You might have noticed, that answering your phone to an unidentified caller is often going to test your stamina. In fact, the same is often true of calls from known contacts. Don’t get me wrong…this is not a criticism of people making calls, nor telephone manners, more of not being able to start a phone call without 16 polite, formal exchanges enquiring about your day, your health and I dare say even your family. So it’s not about politeness. It’s getting to the point. I overheard a colleague of mine taking a call prior to the start of a meeting in Nyeri recently, and I kid you not, he very politely requested 3 times that the caller moved on to the point of the call. Anyone who knows him will be amused at the use of the words “very politely” in that sentence.
Mr Collymore and his team will be delighted to know that this intro (or start) took more than 45 seconds. I read somewhere that there are more than 30 million mobile phone subscribers in Kenya so you can do your own maths on how much such lengthy intros are costing.
I also read recently that the average duration of a cellphone call in Africa is 3 minutes and 15seconds.
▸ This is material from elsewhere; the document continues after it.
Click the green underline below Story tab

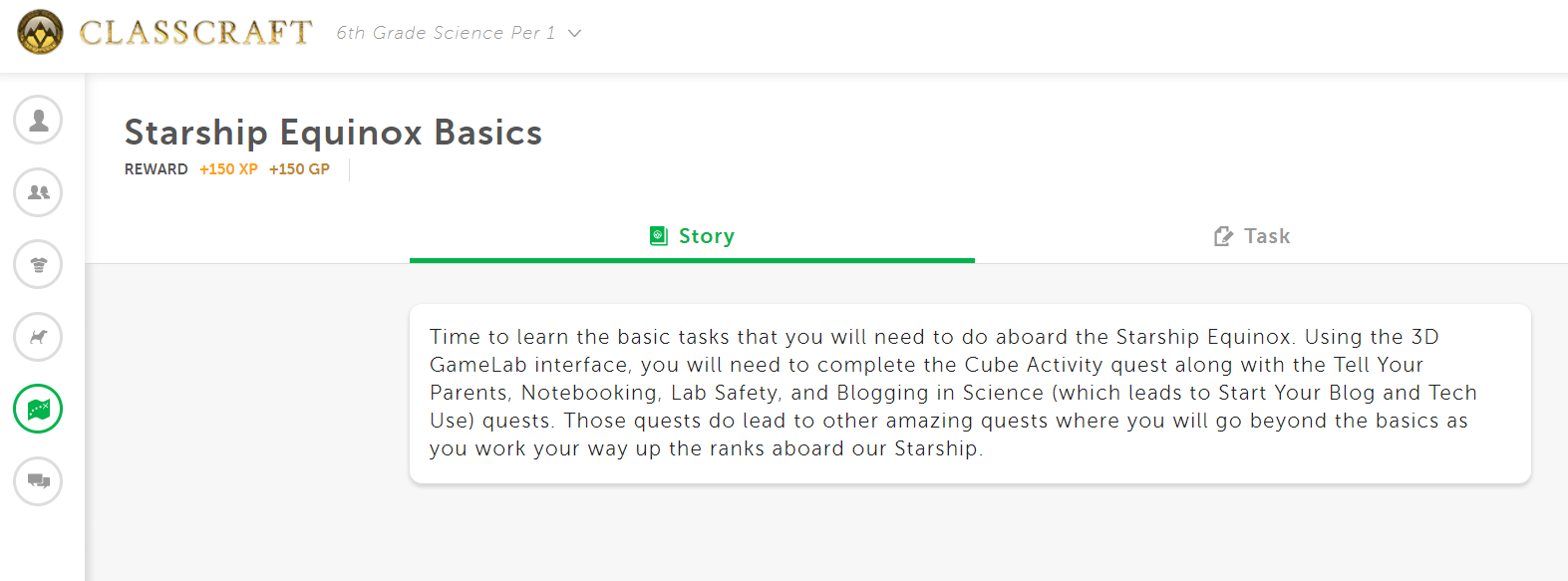692,260
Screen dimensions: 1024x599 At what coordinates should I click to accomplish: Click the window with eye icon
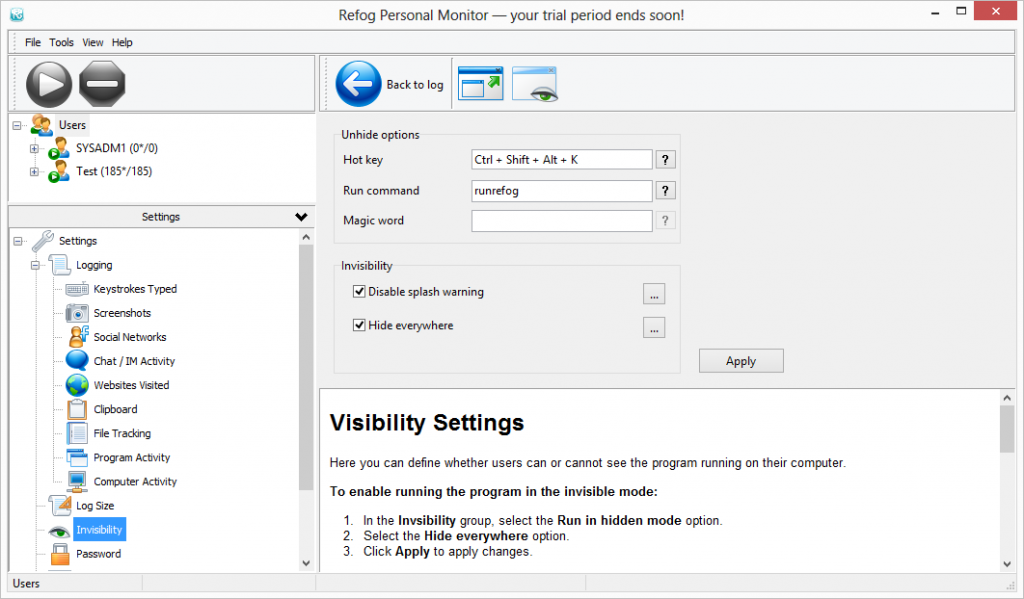click(x=534, y=84)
So my colleague’s intro represented nearly 25% of the average call duration. Good money for Safaricom if that is representative.
If we were to assume that the middle of the conversation came next, ultimately followed by a polite, protracted goodbye, then perhaps only 1 to 2 minutes would actually be spent discussing the point of the call.
But….”hang on there” I hear you say. “When has anybody ever said goodbye after a call?”.
It’s a good point. How many times have you wondered if the call is really over? Or has someone just entered a dead zone? Maybe they have answered another call at the same time and are merely going through 45 seconds of “how’s your father?”.
Either way up, calls invariably end with the person on the other end having a chloroform soaked cloth placed over their mouth, rendering them incapable of saying anything….never mind “goodbye”. They merely drift off into that soft, fluffy place we all end up when sitting on the dentist’s chair to have a wisdom tooth pulled.
I have nothing to say about the middle of conversations, but I have a suggestion that could conceivably be termed the BIGGEST-EVER-WIN-WIN-WIN.
For those who want to start with the appropriate level of politeness, do exactly that. Just quicker. A WIN for the polite people of the world.
For those who want an ending, use the time saved at the start of the call, and take that time to thank the other party for the call. But remember to say toodle-pip. A WIN for those that like to know when it is really over..
And nobody needs to send a profit warning to Safaricom as phone calls will be approximately the same length. A WIN for stability in the commercial world.